### Task
Locate every line in the items below that contains the string "height", matching case exactly, and copy each of those lines.

### Records supplied
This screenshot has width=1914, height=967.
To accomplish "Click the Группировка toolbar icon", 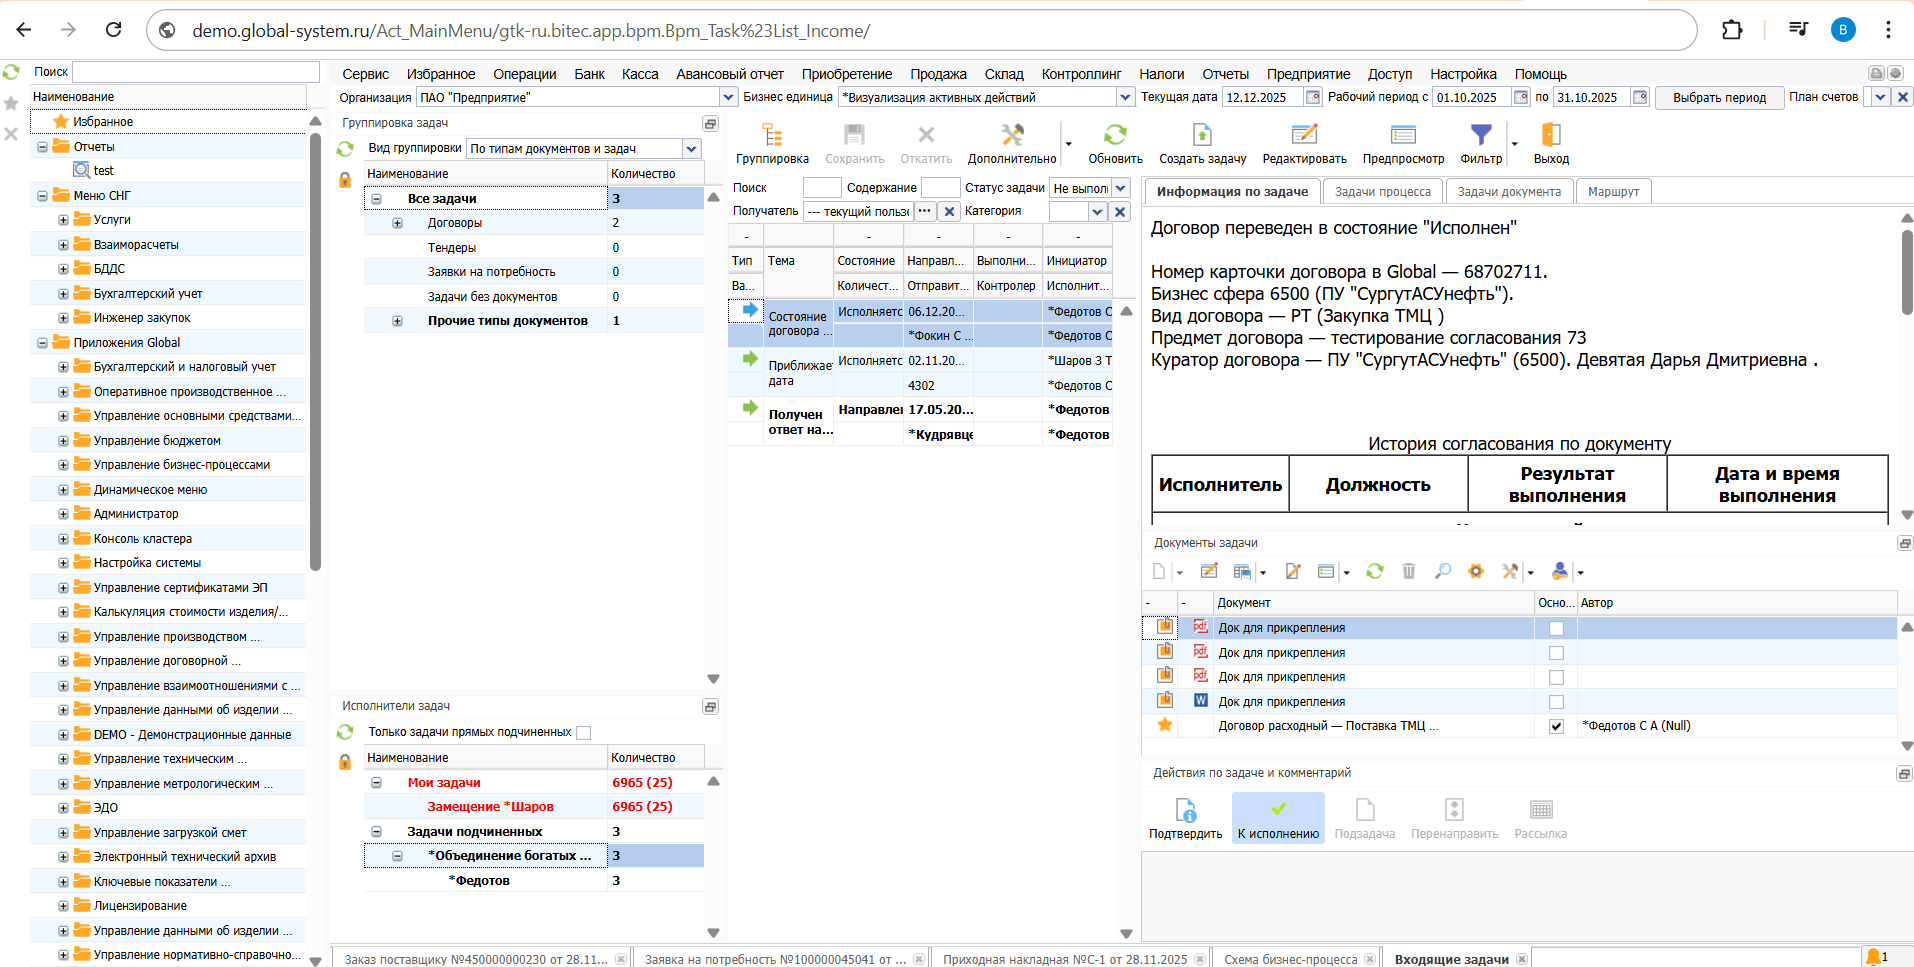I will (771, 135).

---

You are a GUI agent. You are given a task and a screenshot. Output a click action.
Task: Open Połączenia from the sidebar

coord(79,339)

--

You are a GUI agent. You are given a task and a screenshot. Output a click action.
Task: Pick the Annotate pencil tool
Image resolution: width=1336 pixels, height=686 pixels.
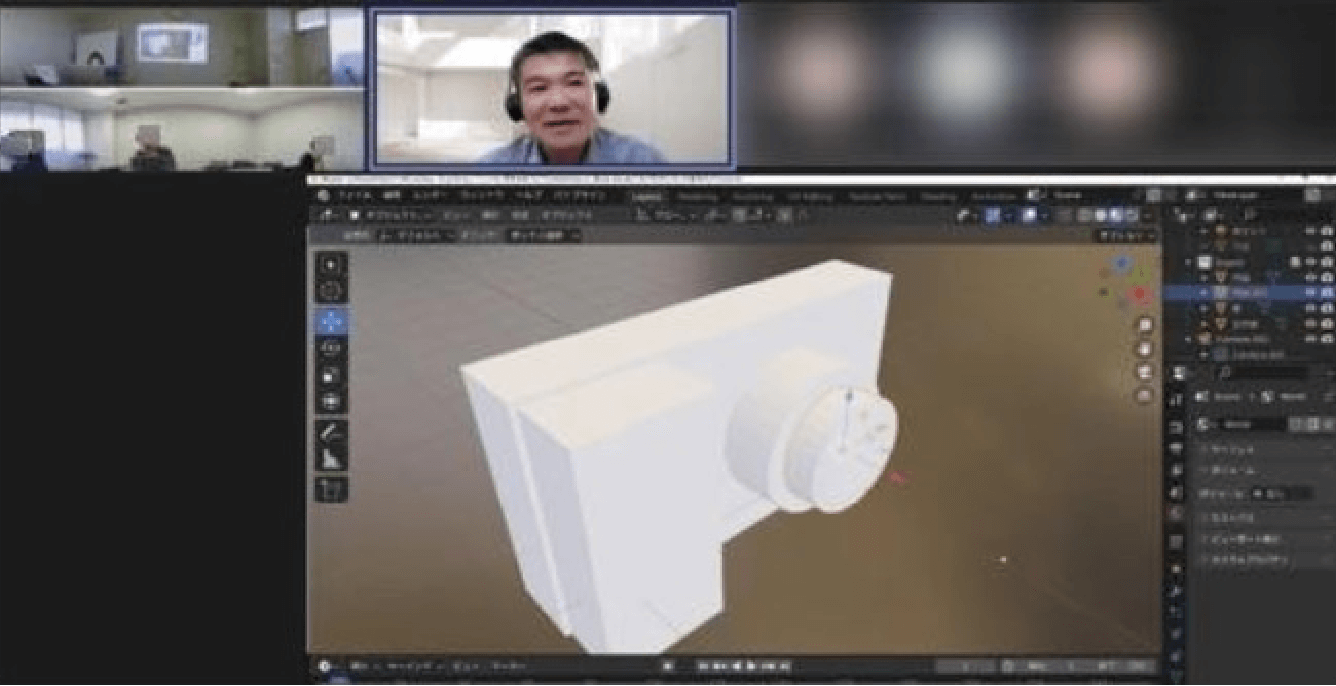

### Expected answer
This screenshot has width=1914, height=967.
Image resolution: width=1336 pixels, height=686 pixels.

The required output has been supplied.